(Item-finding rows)
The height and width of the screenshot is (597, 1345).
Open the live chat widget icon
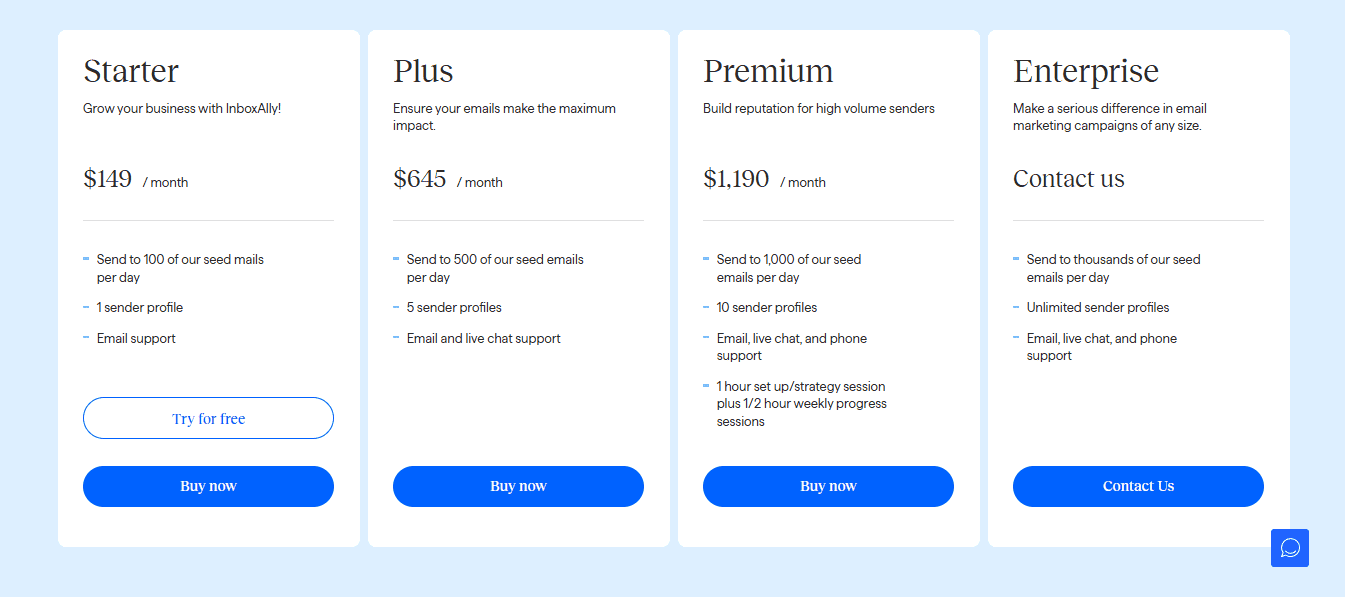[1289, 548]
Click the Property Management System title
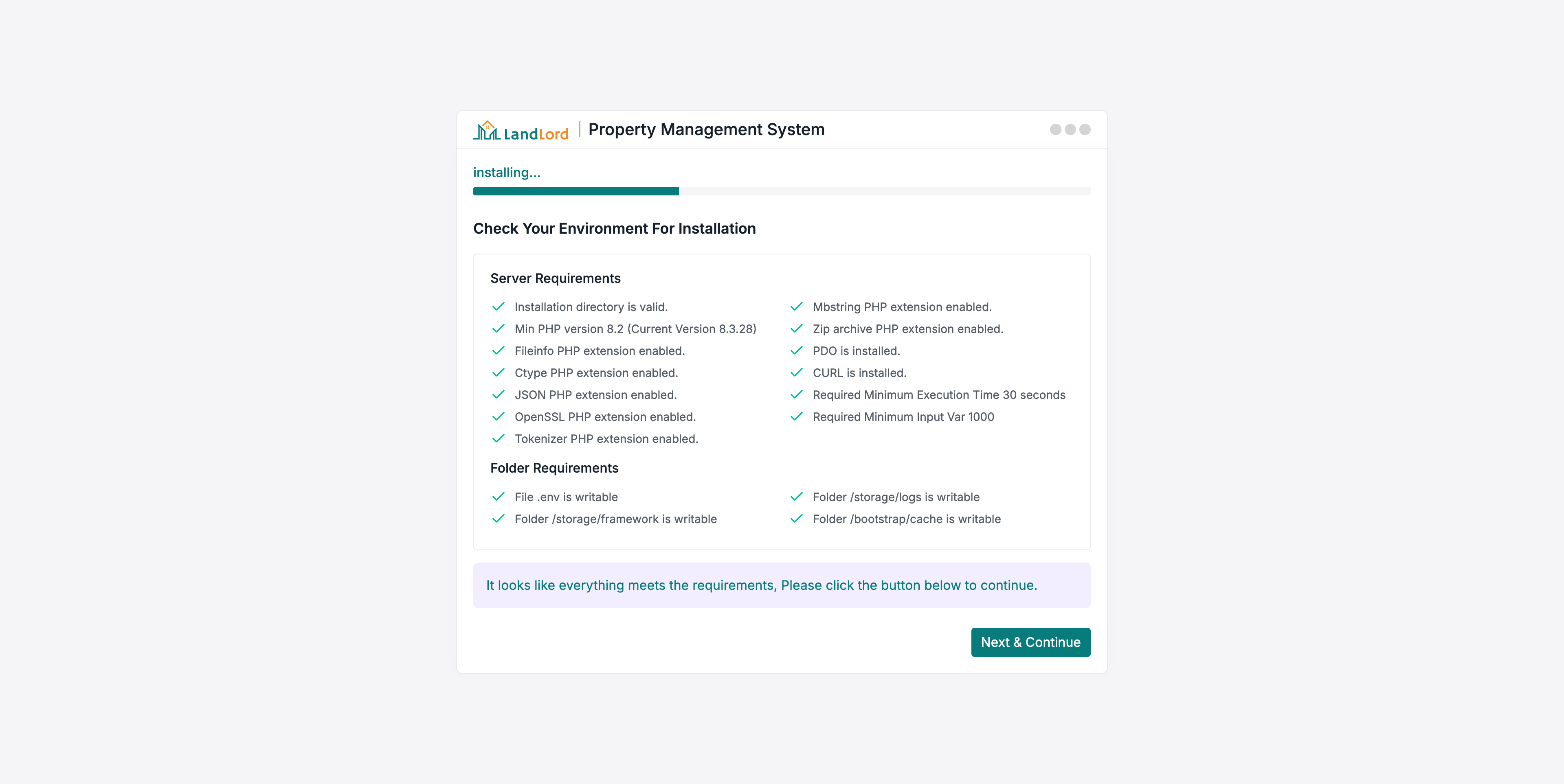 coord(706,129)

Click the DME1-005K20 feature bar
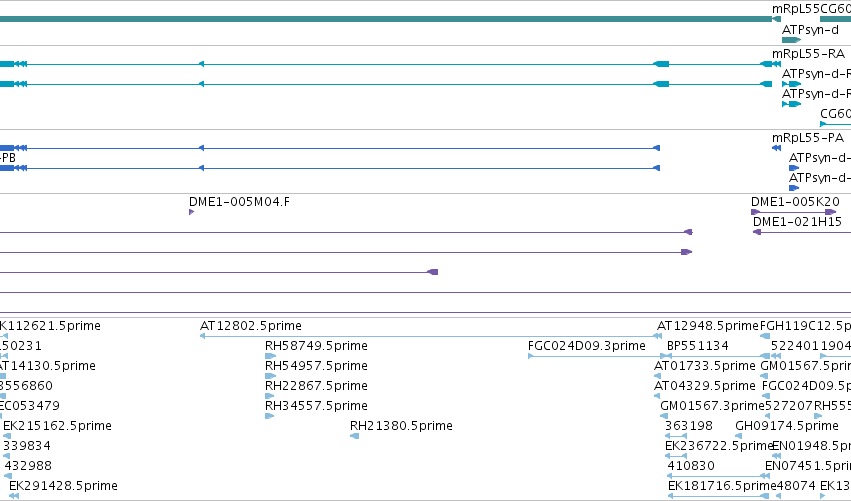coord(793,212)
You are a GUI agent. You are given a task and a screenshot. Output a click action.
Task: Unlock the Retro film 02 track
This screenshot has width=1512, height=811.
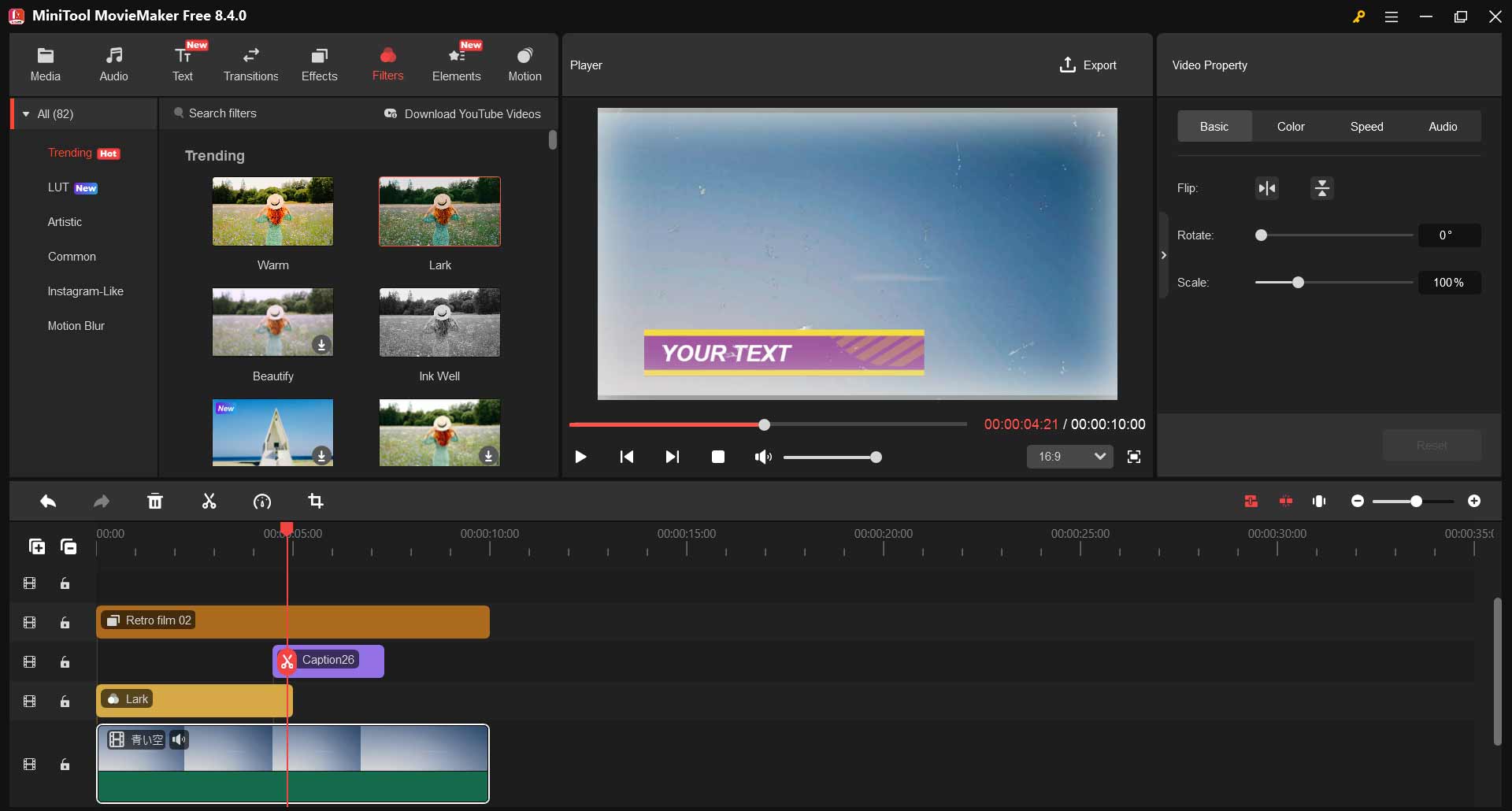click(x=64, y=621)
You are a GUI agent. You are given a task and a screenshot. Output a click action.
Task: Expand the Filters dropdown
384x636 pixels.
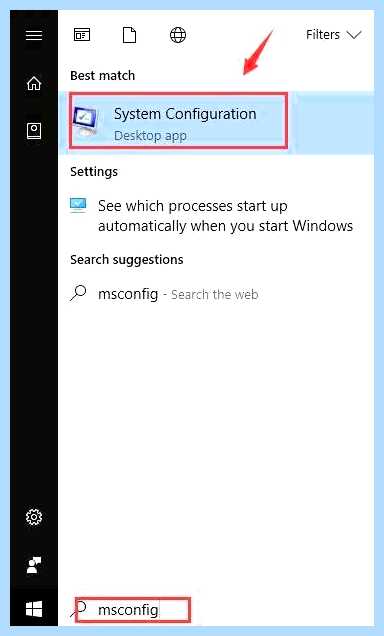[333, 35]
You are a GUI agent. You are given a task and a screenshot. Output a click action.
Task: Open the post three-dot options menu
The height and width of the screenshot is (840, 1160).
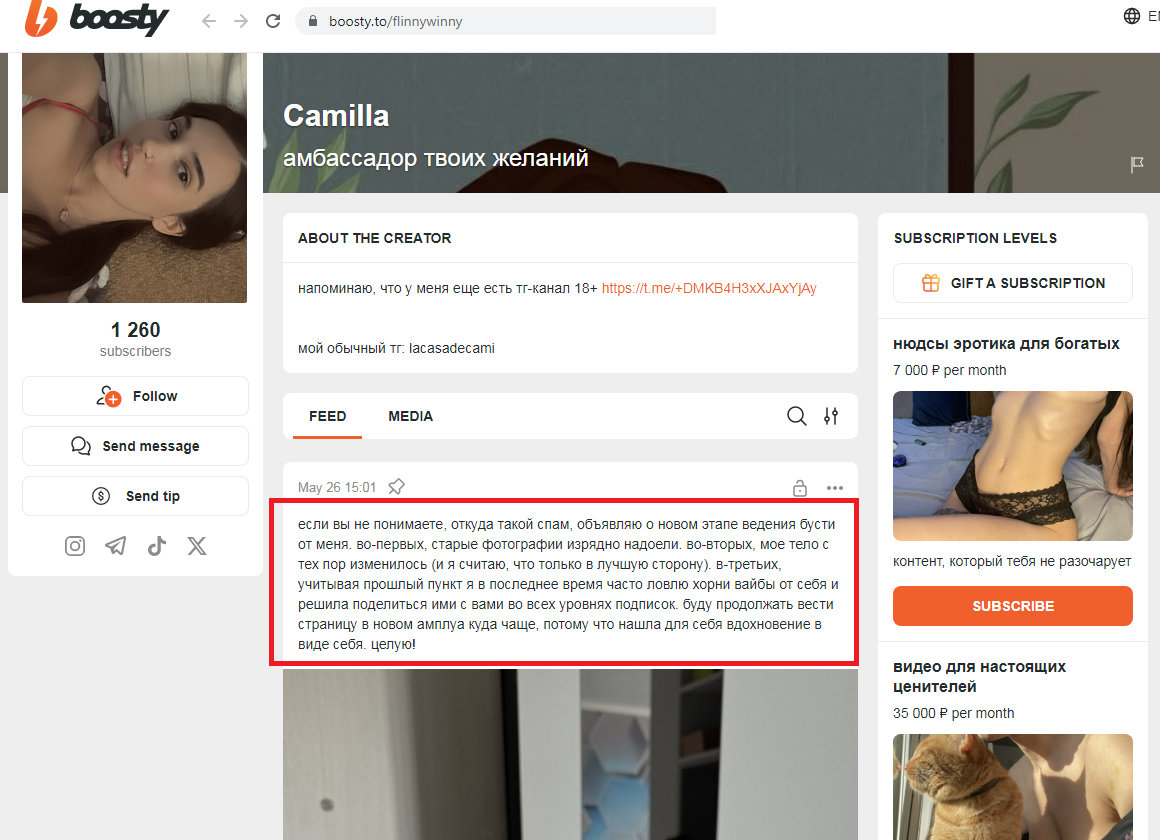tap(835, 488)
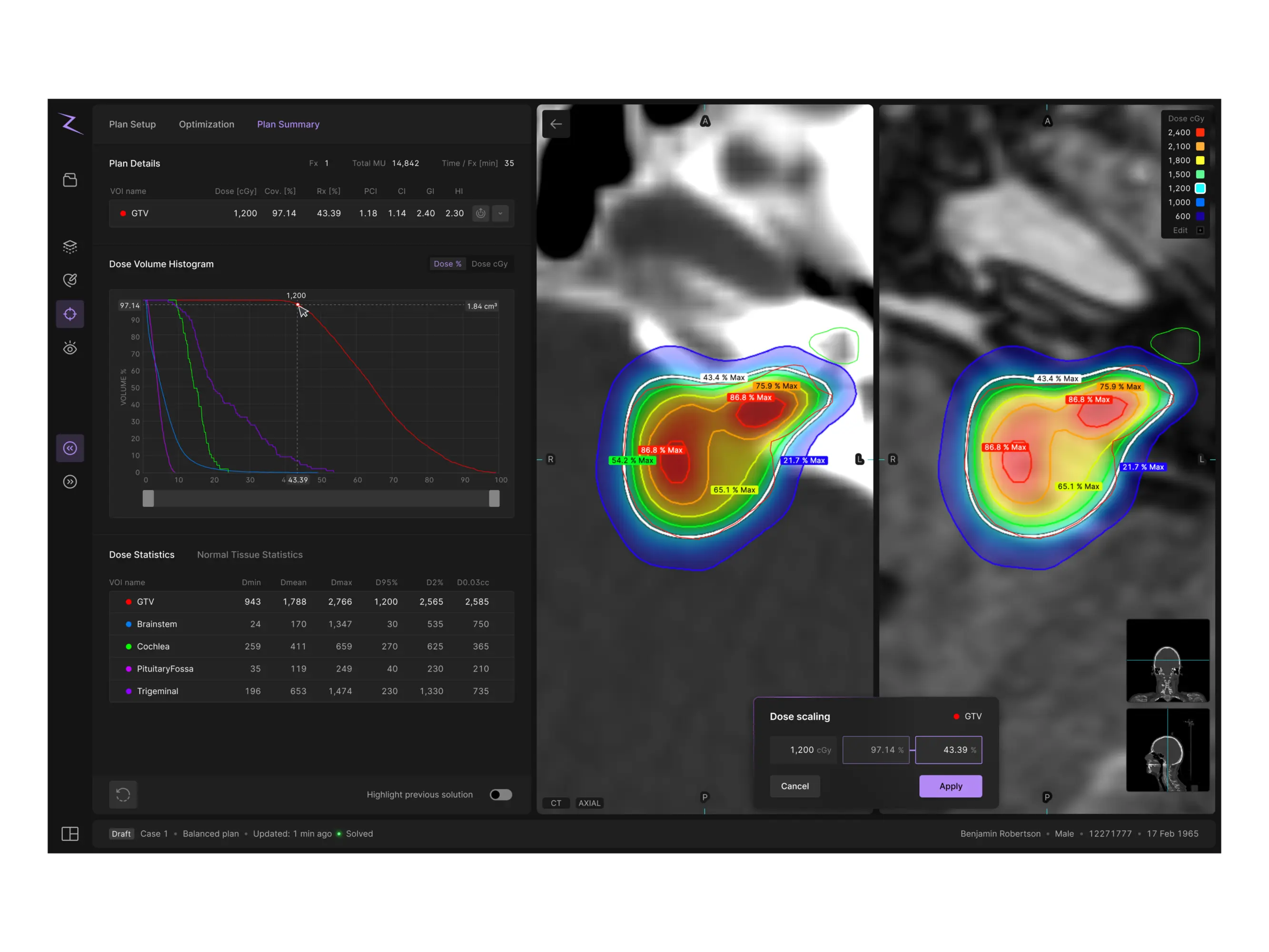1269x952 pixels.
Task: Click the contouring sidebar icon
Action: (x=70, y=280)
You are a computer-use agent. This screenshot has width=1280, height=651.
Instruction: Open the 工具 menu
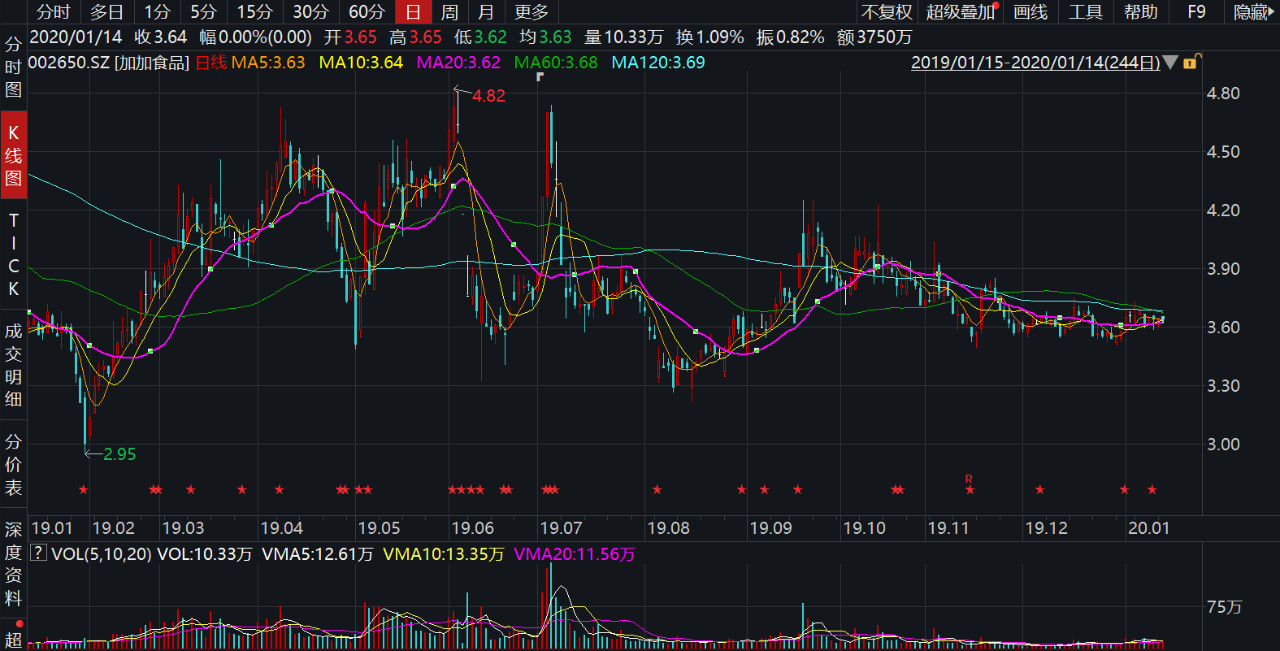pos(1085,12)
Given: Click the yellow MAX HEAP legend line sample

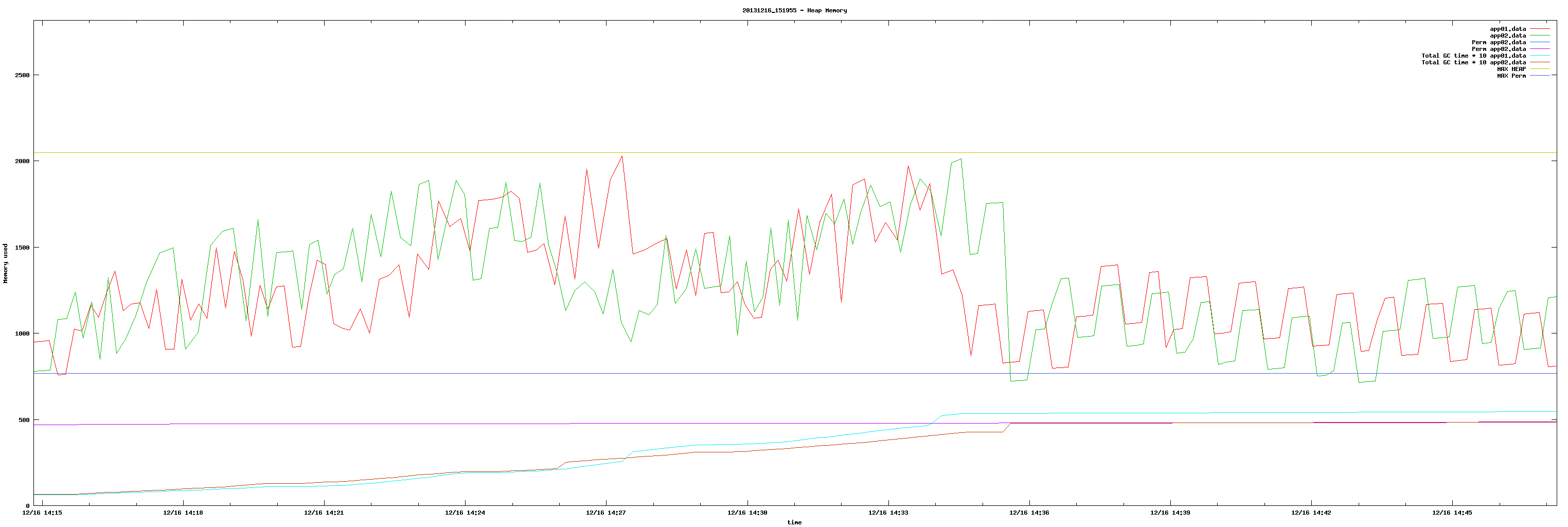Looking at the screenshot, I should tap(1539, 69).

■ **Directions**
Write out the lines of every row above word for word, omitting the pictures.

■ **Answer to the task**
The height and width of the screenshot is (597, 1345).
Open the live chat widget icon
[1289, 548]
Click the Property Management System title
 coord(706,129)

Click the DME1-005K20 feature bar
coord(793,212)
You are a GUI agent. You are given a task and a screenshot. Output a click action.
Task: Unlock the Retro film 02 track
This screenshot has width=1512, height=811.
click(x=64, y=621)
You are a GUI agent. You are given a task and a screenshot. Output a click action.
Task: Expand the Filters dropdown
384x636 pixels.
[333, 35]
You are a GUI agent. You are given a task and a screenshot. Output a click action.
Task: Open the post three-dot options menu
The height and width of the screenshot is (840, 1160).
tap(835, 488)
1269x952 pixels.
Task: Click the contouring sidebar icon
Action: (x=70, y=280)
You are a computer-use agent. This screenshot has width=1280, height=651.
Instruction: Open the 工具 menu
pos(1085,12)
Given: Click the yellow MAX HEAP legend line sample

Looking at the screenshot, I should tap(1539, 69).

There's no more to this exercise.